→ **Action item**
When you return the entries, keep every word and mark exactly as it is.

→ **Stored data entries**
☆ ☆ ☆ ☆
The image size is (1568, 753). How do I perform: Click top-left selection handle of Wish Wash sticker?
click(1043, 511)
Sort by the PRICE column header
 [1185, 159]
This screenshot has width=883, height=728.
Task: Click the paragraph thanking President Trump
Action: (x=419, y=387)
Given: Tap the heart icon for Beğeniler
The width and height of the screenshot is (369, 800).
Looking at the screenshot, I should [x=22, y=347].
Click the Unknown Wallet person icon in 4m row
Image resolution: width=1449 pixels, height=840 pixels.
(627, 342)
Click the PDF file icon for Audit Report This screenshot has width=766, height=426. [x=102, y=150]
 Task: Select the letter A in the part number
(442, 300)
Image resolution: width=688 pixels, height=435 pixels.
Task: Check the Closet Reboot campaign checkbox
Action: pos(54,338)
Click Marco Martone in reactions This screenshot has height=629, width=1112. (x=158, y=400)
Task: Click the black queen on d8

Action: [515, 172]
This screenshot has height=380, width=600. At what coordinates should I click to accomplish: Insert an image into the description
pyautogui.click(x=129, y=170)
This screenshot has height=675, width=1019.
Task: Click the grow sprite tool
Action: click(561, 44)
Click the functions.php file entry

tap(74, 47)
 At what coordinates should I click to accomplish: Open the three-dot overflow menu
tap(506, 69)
☆ ☆ ☆ ☆
→ **Exercise response**
The image size is (1568, 753). How do I perform: Click top-left selection handle of Wish Wash sticker?
click(1043, 511)
Sort by the PRICE column header
 [1185, 159]
This screenshot has width=883, height=728.
Task: Click the paragraph thanking President Trump
Action: (x=419, y=387)
Given: Tap the heart icon for Beğeniler
The width and height of the screenshot is (369, 800).
Looking at the screenshot, I should [x=22, y=347].
Click the Unknown Wallet person icon in 4m row
Image resolution: width=1449 pixels, height=840 pixels.
(627, 342)
Click the PDF file icon for Audit Report This screenshot has width=766, height=426. [x=102, y=150]
 Task: Select the letter A in the part number
(442, 300)
Image resolution: width=688 pixels, height=435 pixels.
Task: Check the Closet Reboot campaign checkbox
Action: pos(54,338)
Click Marco Martone in reactions This screenshot has height=629, width=1112. (x=158, y=400)
Task: Click the black queen on d8

Action: [515, 172]
This screenshot has height=380, width=600. At what coordinates should I click to accomplish: Insert an image into the description
pyautogui.click(x=129, y=170)
This screenshot has height=675, width=1019.
Task: Click the grow sprite tool
Action: click(561, 44)
Click the functions.php file entry

tap(74, 47)
 At what coordinates should I click to accomplish: Open the three-dot overflow menu
tap(506, 69)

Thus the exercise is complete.